Do I feel unsafe? No. Is it frustrating AF, absolutely! It tells me they have no regard for my wishes and don’t care how it makes me feel. While this is a form of manipulation, control I can still over come the other person’s unwanted behavior because I am confident in who I am, and am emotionally strong enough to handle their disrespect with out becoming emotionally harmed in any way. There was a time in my earlier life, when I was not able to handle things like this as easily as I do now. My father was the principal and I was harassed and beat up daily. It took lots of counseling for me years of counseling to overcome all of the self hatred that was programmed into me by the bullies I endured. 

Because of this I can understand who someone might feel emotionally unsafe. However, the world is a cruel place and you will never completely be able to avoid behavior that is damaging. It is far better to strengthen yourself in an effort to ward off the adversity which comes your way rather than expecting everyone to walk on eggshells around you. I no that sounds a bit harsh, but it is the reality of the world.
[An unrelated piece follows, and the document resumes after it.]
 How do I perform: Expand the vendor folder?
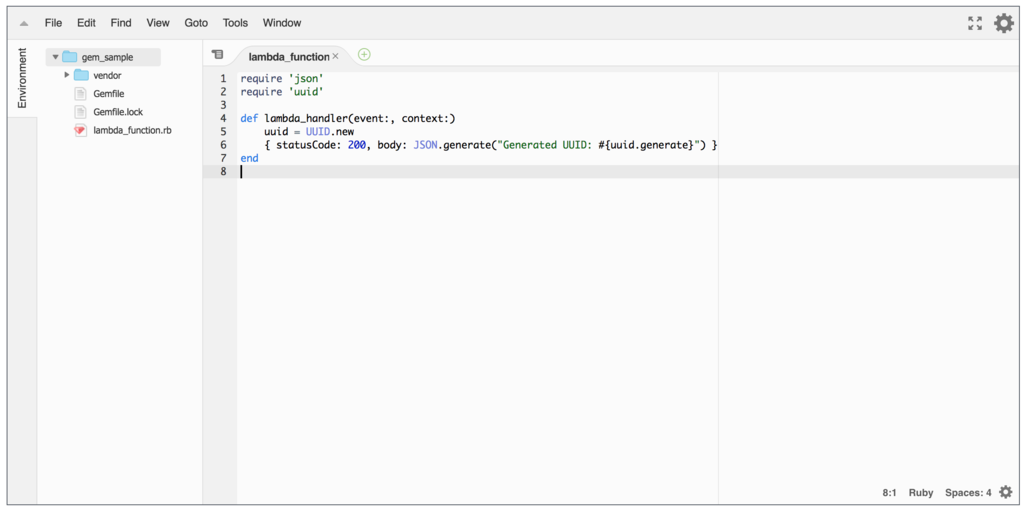(67, 75)
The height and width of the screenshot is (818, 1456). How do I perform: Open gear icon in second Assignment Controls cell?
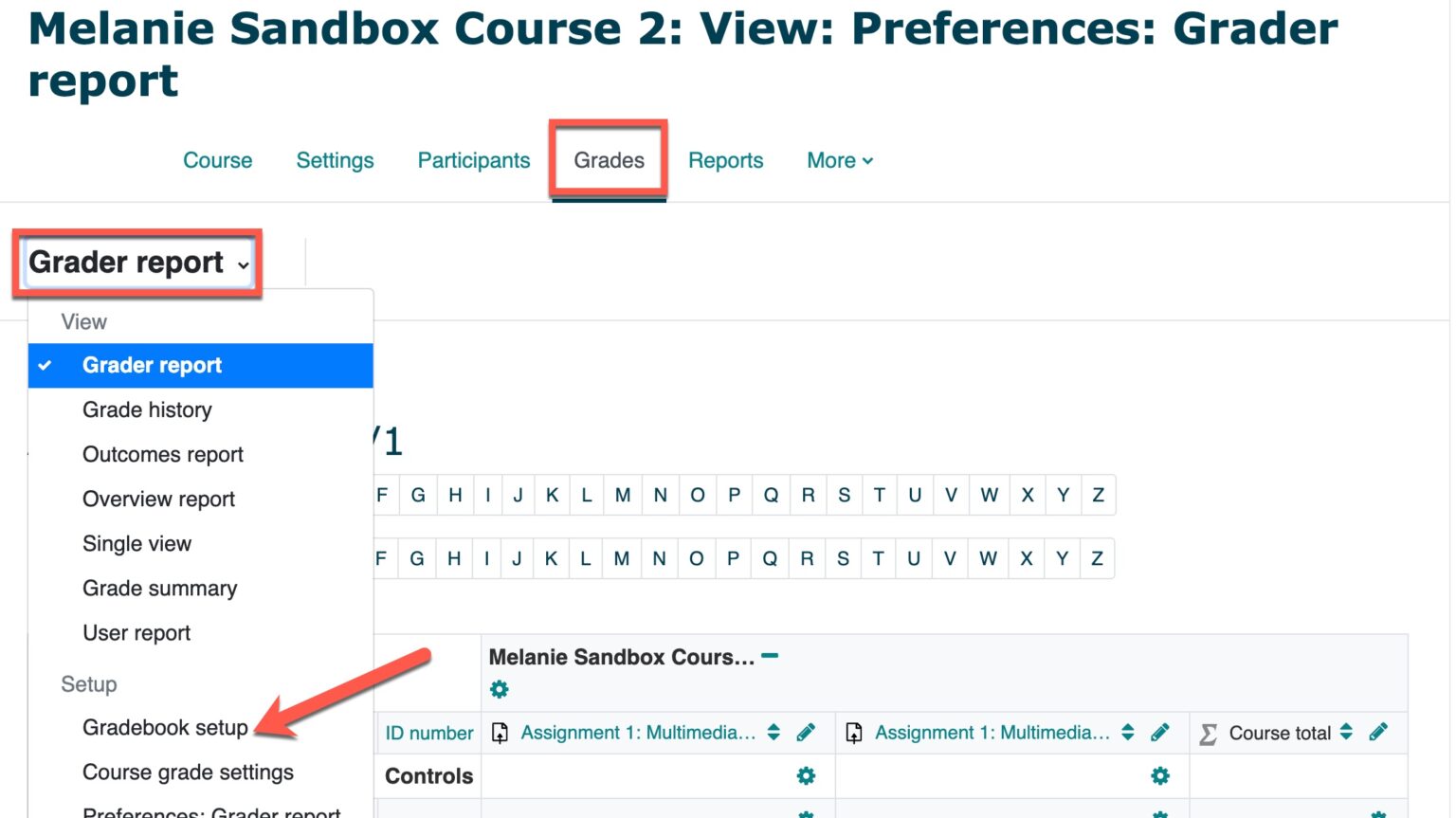click(1160, 775)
That said, if it turns from minor disrespect to harassment and or harm to you emotionally, physically, financially and the like, definitely stand your ground. Sue if you have to, and take to social media to make the world aware of the horrible injustice that was done to you. Strengthening yourself emotionally and spiritually will help you to better understand when someone is really infringing on your civil rights, and you will be more likely to gain the respect of others, as well as their help.

In the end, I believe both sides of these arguments need to grow up a little. Yes, there are still times when it is worth speaking up for one’s rights, and when it is warranted, I will stand right next to you regardless of which side you are on. However, if you are being petty just to make a statement and prove your point, regardless of the side you are on, helps no one and most often makes matters exponentially worse.